Every June, millions celebrate Pride Month across the country with parades, celebrations and performances. The month celebrates LGBTQ+ voices, history and culture and highlights the important markers in the movement to advance the rights of LGBTQ+ individuals.

For Pride Month, ISTA will feature topical blog posts with classroom resources and ideas for inclusion.

Origins of Pride Month

It’s often said that the first Pride event was a riot. On June 28, 1969, police raided a popular gay bar in New York City’s West Village called the Stonewall Inn. On this night, however, the patrons fought back against the police, starting what we now call the Stonewall Riots. Three key figures led these riots – Marsha P. Johnson, a Black, transgender woman and Sylvia Rivera and Stormé DeLarverie, activists and drag queens. 

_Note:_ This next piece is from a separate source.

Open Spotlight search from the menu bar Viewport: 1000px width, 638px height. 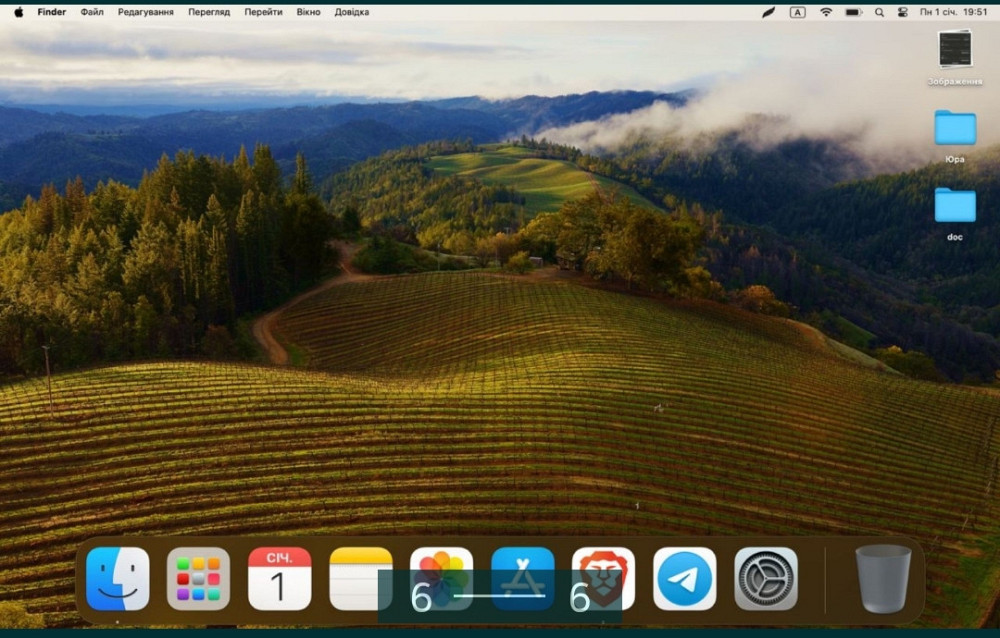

While police raids on gay bars were common in the 1960’s, Stonewall sparked a movement with protests occurring over the next several weeks and spurring the creation of two gay activist organizations to combat confrontational police tactics. By June 1970, three newspapers were established to promote the rights of gay men and lesbians and the first gay pride marches took place in major cities across the country including New York, San Francisco, Los Angeles and Chicago. 

Health crisis raises awareness

Many Hoosier educators and students are familiar with Ryan White’s story. His activism on HIV/AIDS helped break down discrimination felt by those living with the disease.

In 1981, a rare lung infection was found in five young, healthy gay men living in Los Angeles. By the next year, there were roughly 270 reported cases of this same immune deficiency in gay men, of whom, 121 died.

Believed only to affect gay men, the government response to HIV/AIDS was tepid and only received widespread awareness following the death of Hollywood legend Rock Hudson from AIDS. The same year, 1985, White contracted AIDS from a blood transfusion to treat hemophilia.

White’s diagnosis resulted in a national conversation on HIV/AIDS, raising awareness, decreasing stigmatization and leading to increased research.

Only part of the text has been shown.